Ante todo, está divinamente escrito, y en segundo lugar, ella nunca trata de excusarse. La naturaleza humana es lo que es, lejos de la perfección. Sí, Íngrid es egoísta, arrogante, consentida, etc., un ser humano como los demás. La diferencia es que durante seis años estuvo en un campo de concentración. La picaron las hormigas, las abejas africanas y otros bichos propios de la selva, durmió con la ropa mojada, en el piso, tapada con un plástico. Cuando tuvo la suerte de bañarse, lo debía hacer vestida y bajo la mirada insolente de los guerrilleros que le negaban hasta las toallas sanitarias cuando querían.
Soportó meses compartiendo un cambuche con más de diez personas, cada una con sus mañas y su genio. La mantuvieron encadenada a un árbol, como a un perro. Se enfermó gravemente y sobrevivió, gracias a un enfermero que no tuvo corazón para dejarla morir ante la indiferencia de sus captores que no querían darle medicinas. No nos equivoquemos, lo que la guerrilla tiene montado para los rehenes es un campo de concentración en la selva. Estos campamentos no están hechos de ladrillo, como los de Auschwitz, sino con alambres de púas, pero eso no los hace menos inhumanos.

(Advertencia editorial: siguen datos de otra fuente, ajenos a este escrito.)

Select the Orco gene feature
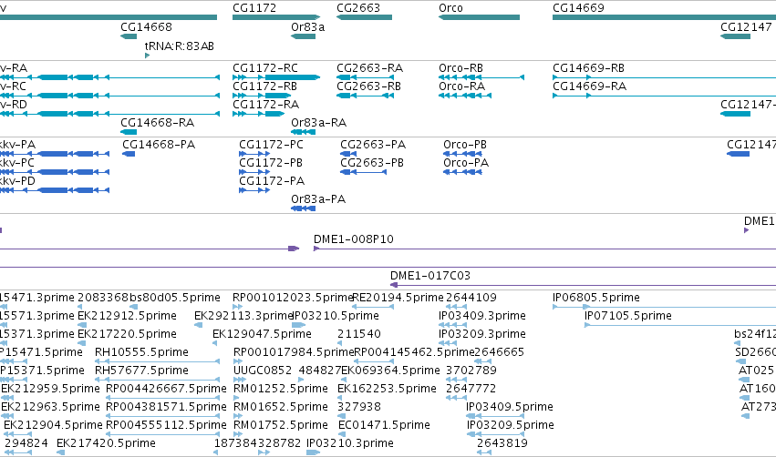Image resolution: width=776 pixels, height=457 pixels. 479,17
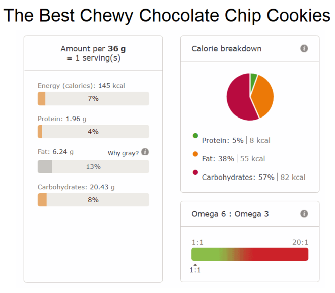
Task: Click the Protein 4% progress bar
Action: [x=93, y=132]
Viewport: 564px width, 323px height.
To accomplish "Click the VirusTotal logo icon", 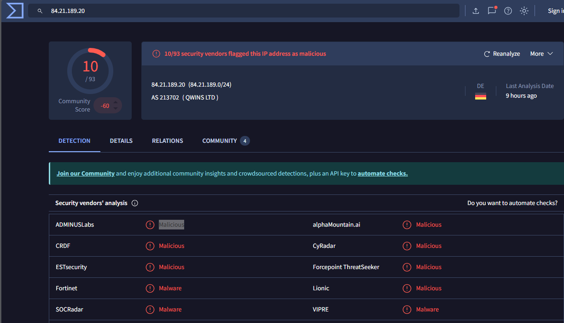I will (x=14, y=11).
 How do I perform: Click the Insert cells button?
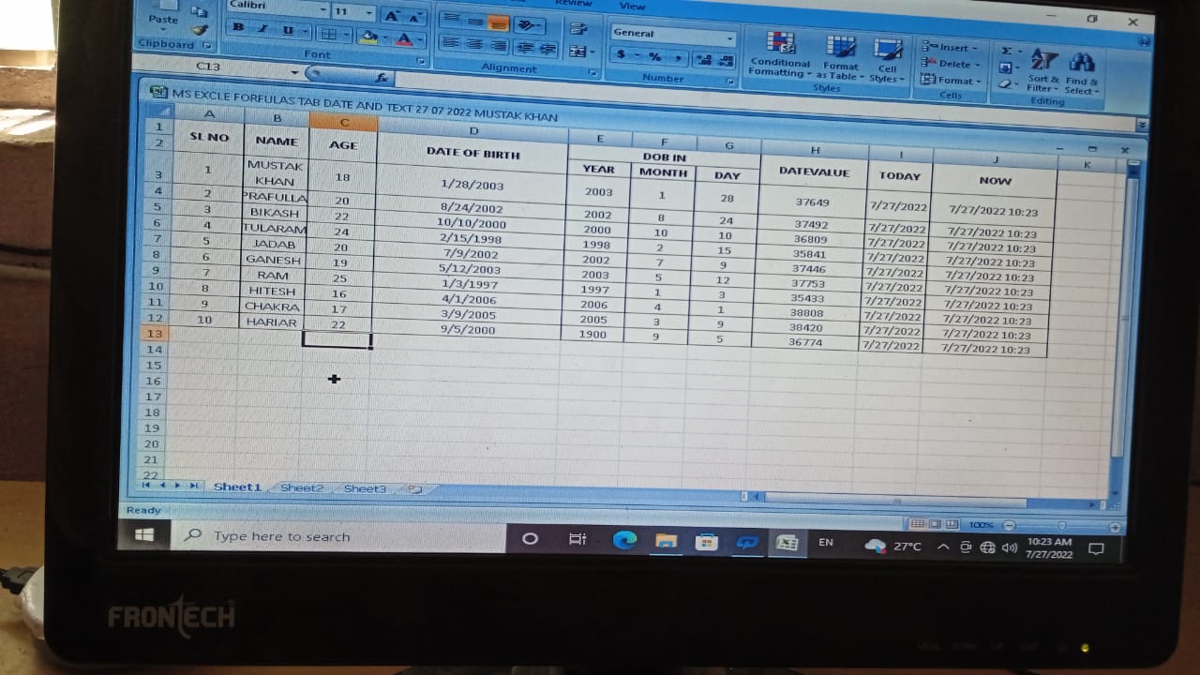[x=950, y=48]
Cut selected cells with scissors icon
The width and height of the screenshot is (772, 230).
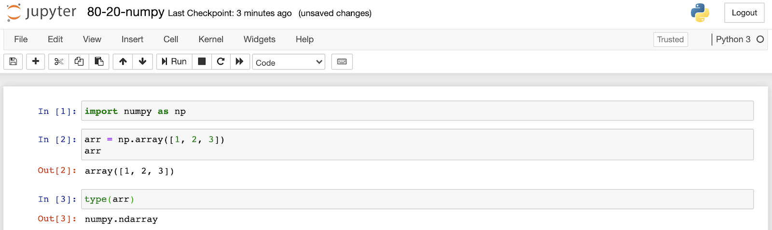[59, 62]
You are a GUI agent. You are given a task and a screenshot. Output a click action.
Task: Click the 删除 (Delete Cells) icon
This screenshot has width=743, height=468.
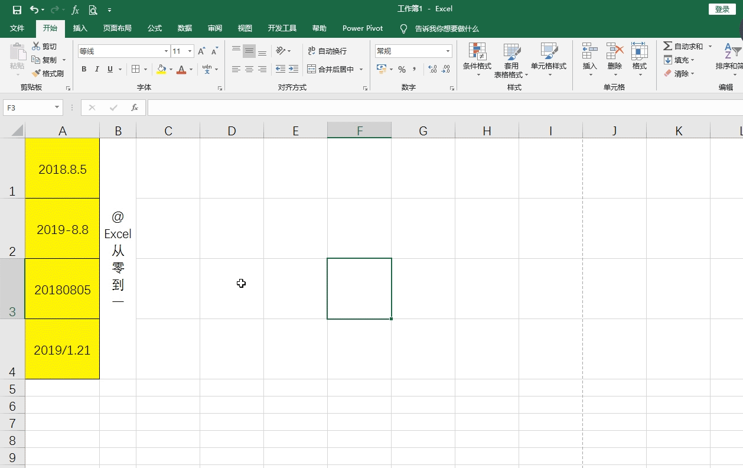614,59
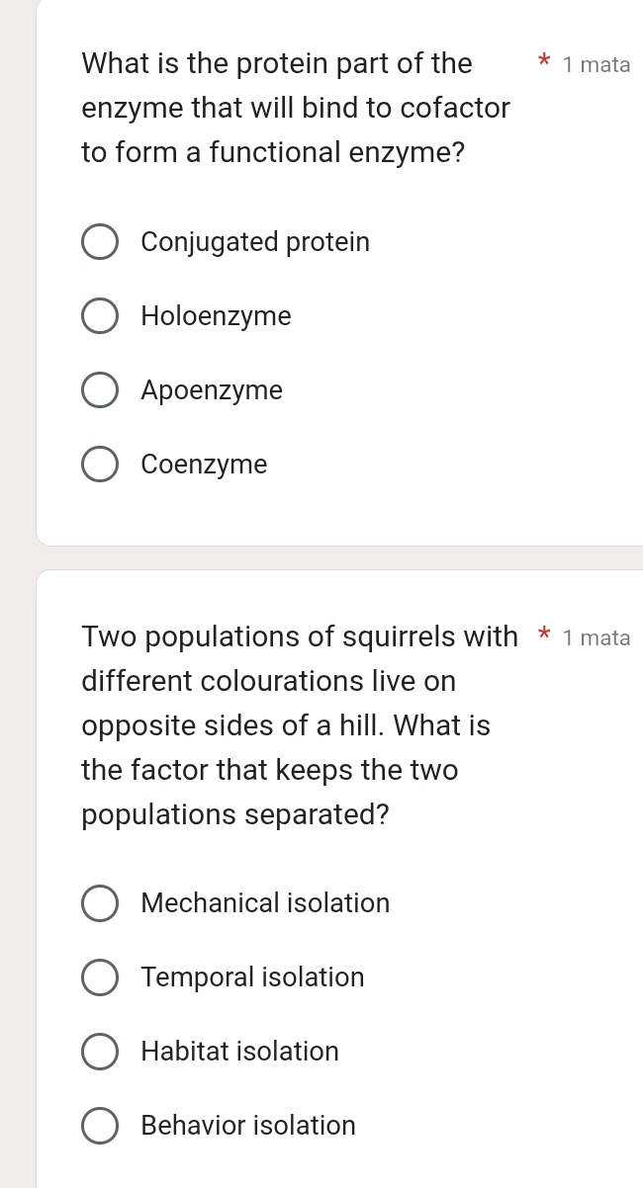Select the Apoenzyme answer option
The image size is (643, 1188).
pos(100,389)
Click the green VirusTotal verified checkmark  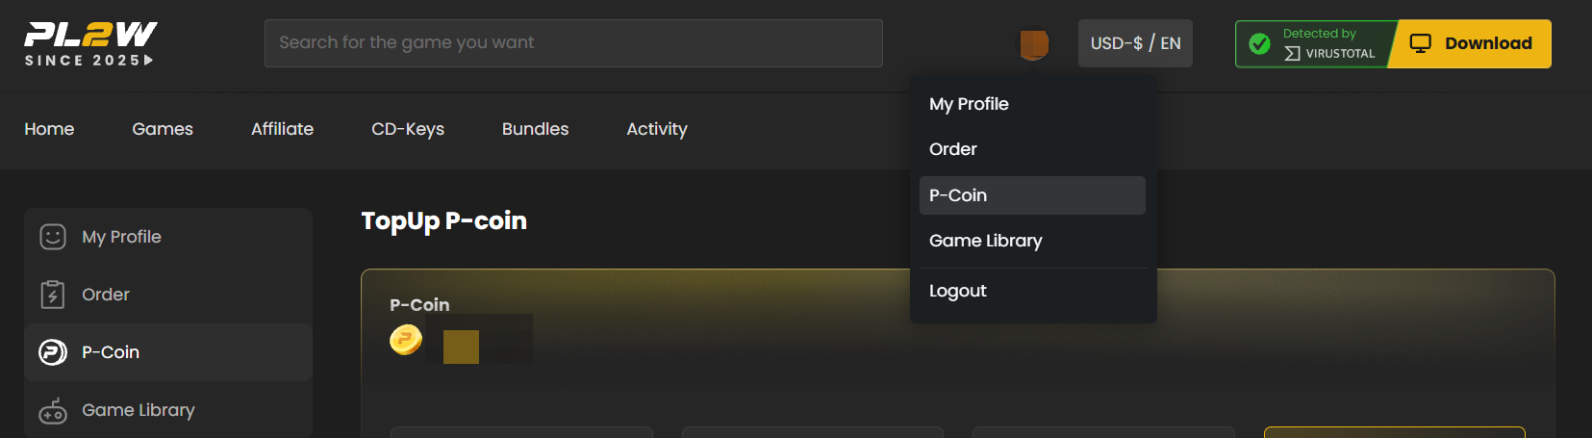1259,44
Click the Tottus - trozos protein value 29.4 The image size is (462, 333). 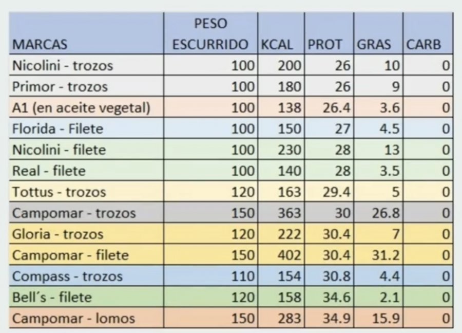pos(336,192)
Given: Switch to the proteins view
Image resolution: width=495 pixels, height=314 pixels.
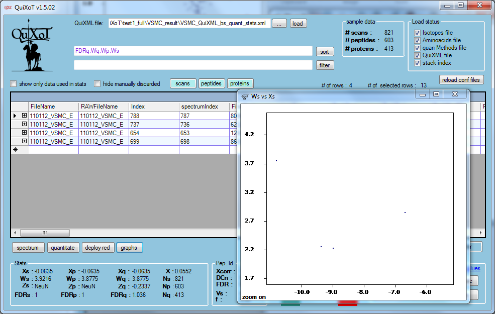Looking at the screenshot, I should [240, 84].
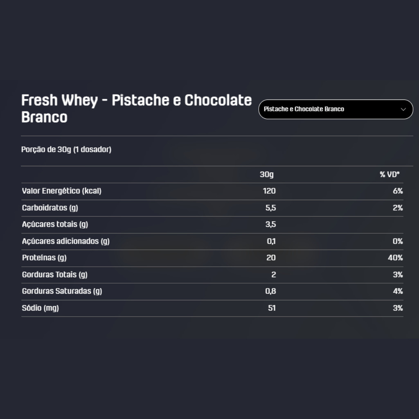The height and width of the screenshot is (419, 419).
Task: Click the 40% protein daily value
Action: tap(395, 258)
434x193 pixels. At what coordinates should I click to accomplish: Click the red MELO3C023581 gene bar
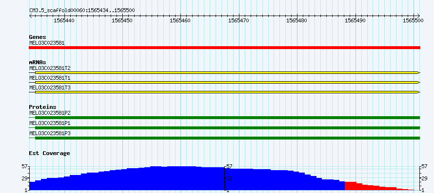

Hay que leer el libro para entender las humillaciones, los castigos, los vejámenes que tuvo que soportar Íngrid. Es un libro maravilloso por su factura literaria, un admirable proceso de introspección al que Íngrid se sometió para entender por qué pasó de ser una heroína a convertirse en la mujer más odiada de Colombia. Ella no busca excusas para su comportamiento, asume sus decisiones, buenas y malas. Se equivocó muchas veces, pero también fue una valiente, estoica y corajuda mujer que luchó por mantener su dignidad ante todo. Heroína también, aunque me digan que con pies de barro. Yo no sé si su amistad con Luis Eladio pasó o no a otro plano, ni me importa. Solo sé que le salvó la vida en numerosas ocasiones, arriesgando la de ella. La historia del último escape por el río, entre pirañas, caimanes y anacondas, parece más un libreto de una película de ficción que una historia real. Pero su temeridad fue verdadera y nunca abandonó a su suerte a su compañero de aventura, a pesar de que él le pedía que lo hiciera. Siempre pendiente de su diabetes, mantenía el azúcar escondida para que Luis Eladio no entrara en coma, y prefirió entregarse a escapar sola.

Por alguna razón que no comprendo, de las mujeres se espera que sean vírgenes o santas. Un hombre catalogado como héroe puede ser envidioso, brutal, desconsiderado, infiel o egoísta, y nadie dice nada; es un héroe, y punto. A las mujeres nos pusieron la vara muy arriba y como la Madre Teresa de Calcuta hay pocas, hasta Santa Teresa de Jesús tenía sus defectos. La respuesta que da la gente cuando uno le pregunta por qué la detesta, es porque trató de lucrarse demandando al Estado. Recientemente, el magistrado Yesid Ramírez demandó al Gobierno colombiano por el caso de las chuzadas, y este hecho no ha suscitado ningún escándalo. ¿Por qué tenemos que pagar con la plata de nuestros impuestos lo que hace el DAS? Me parece tan indecente lo uno como lo otro.

Apenas si conozco a Íngrid Betancourt personalmente y no intento hacer una apología de su personalidad. Sólo sé que así como lloré cuando leí la carta a sus hijos, me conmovió No hay silencio que no termine. No quiero volverme insensible y dura pero, sobre todo, no quiero ser jueza de nadie, aunque entiendo que es fácil volverse indiferente cuando se vive en Colombia.